A afirmação de Kevin Warsh, nome apontado à liderança da Fed, sintetiza com precisão a normalização da Inteligência Artificial (IA) como a camada fundamental da economia global.
O próximo salto qualitativo, já em curso, é a ‘agentificação’. Ultrapassamos a fase dos chatbots de consulta para entrar na era dos agentes autónomos de execução. Já não se trata apenas de recorrer a uma base de dados interativa, mas de dotar as pessoas e as organizações de capacidades biónicas de produção e gestão de conhecimento. A IA está a evoluir de um auxílio passivo para um executor ativo, capaz de operar processos complexos de forma independente. Esta transição mudará radicalmente a estrutura das empresas, os modelos de negócio e a própria natureza do trabalho qualificado.
Nos EUA, a urgência em liderar esta vaga de inovação foi traduzida em política fiscal. A lei One Big Beautiful Bill Act (OBBBA), de julho de 2025, permite a dedução imediata a 100% (full expensing) dos investimentos em IA. Ao tornar permanente a depreciação total no ano da aquisição de hardware (GPUs, CPUs e rede), o legislador americano estimula o fluxo de capital para a inovação.
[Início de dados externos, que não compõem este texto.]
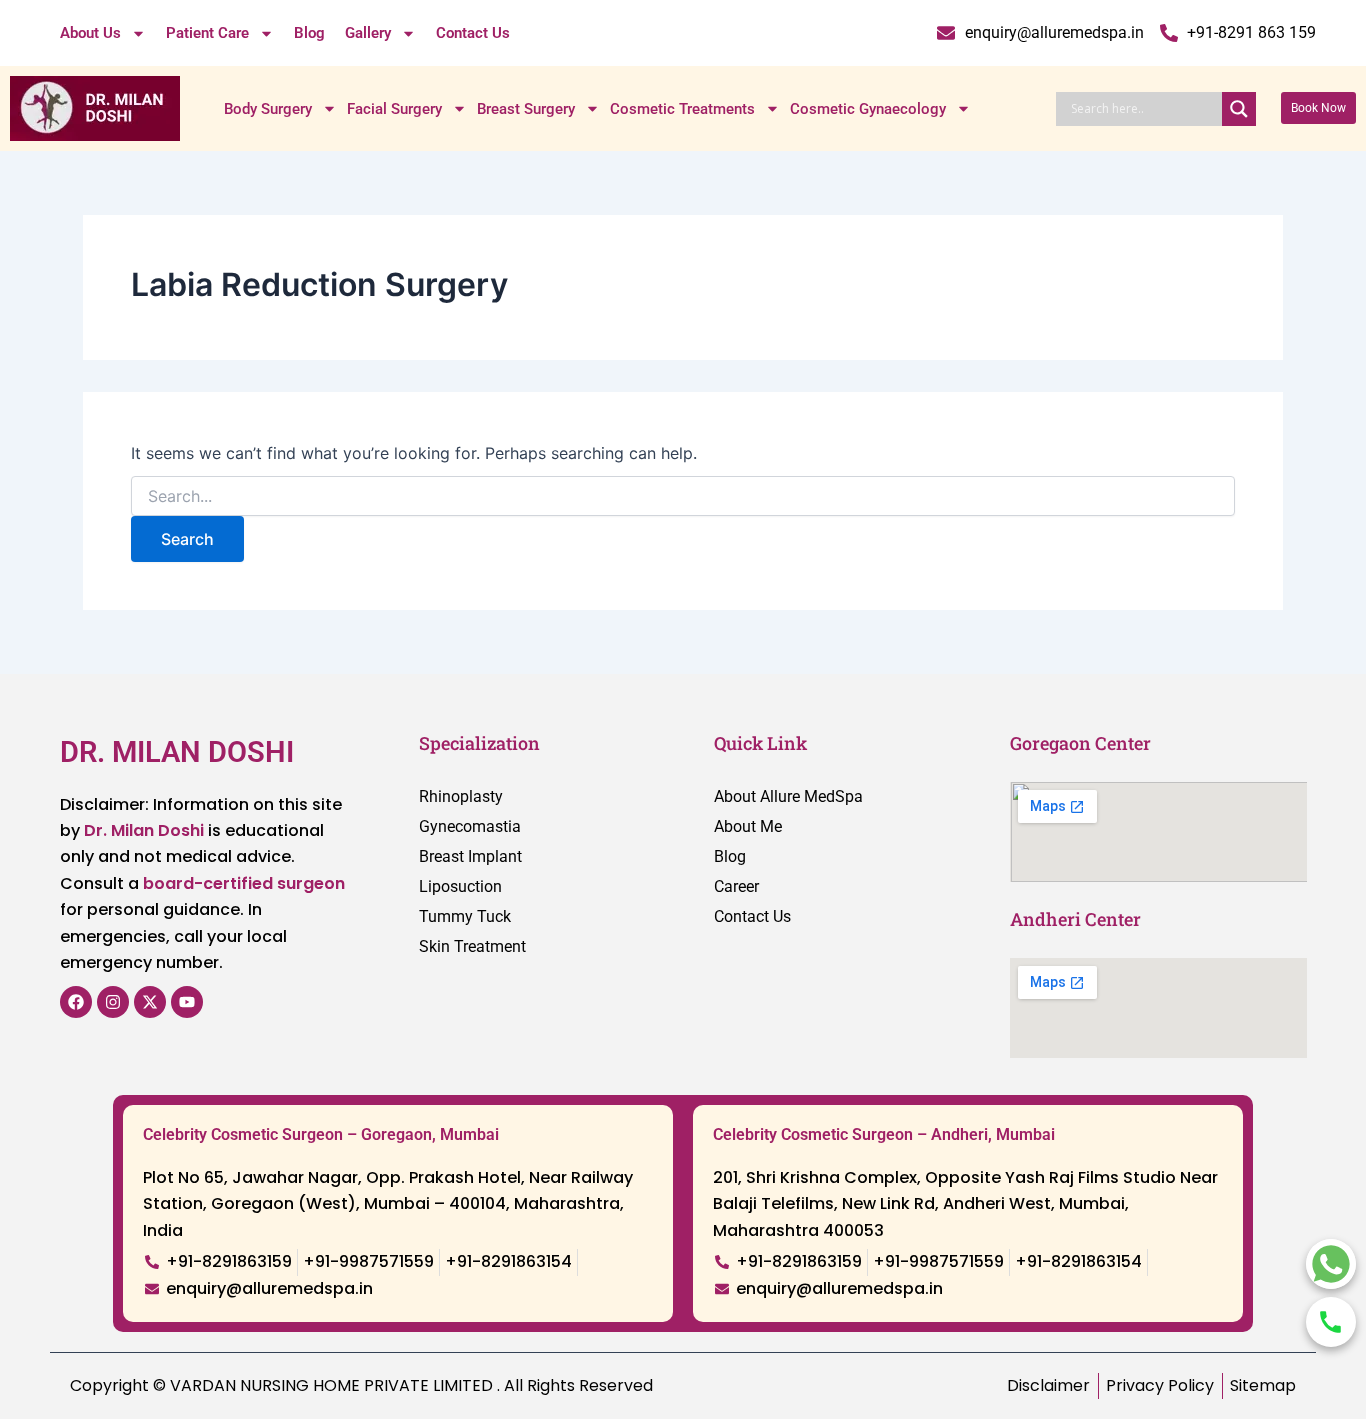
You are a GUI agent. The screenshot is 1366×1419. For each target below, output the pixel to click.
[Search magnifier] (1239, 109)
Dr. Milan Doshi (144, 830)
Esta medida não é apenas um incentivo; é uma ferramenta de monetização – sobretudo para grandes e lucrativos incumbentes – que fixa em solo americano as “fábricas de IA” e os centros de dados de nova geração, procurando a liderança do processo.
Contudo, a sofisticação dos modelos e o poder computacional exigido têm um denominador comum inegociável: a necessidade de eletricidade barata e abundante. Esta revolução industrial não vive apenas de algoritmos e silício; vive de gigawatts. A eficiência da IA é indissociável da estabilidade e do custo da rede elétrica. Geografias que não garantam independência e abundância energética perderão inevitavelmente a competitividade económica. Sem soberania energética, as soberanias digital, económica e política tornar-se-ão inviáveis.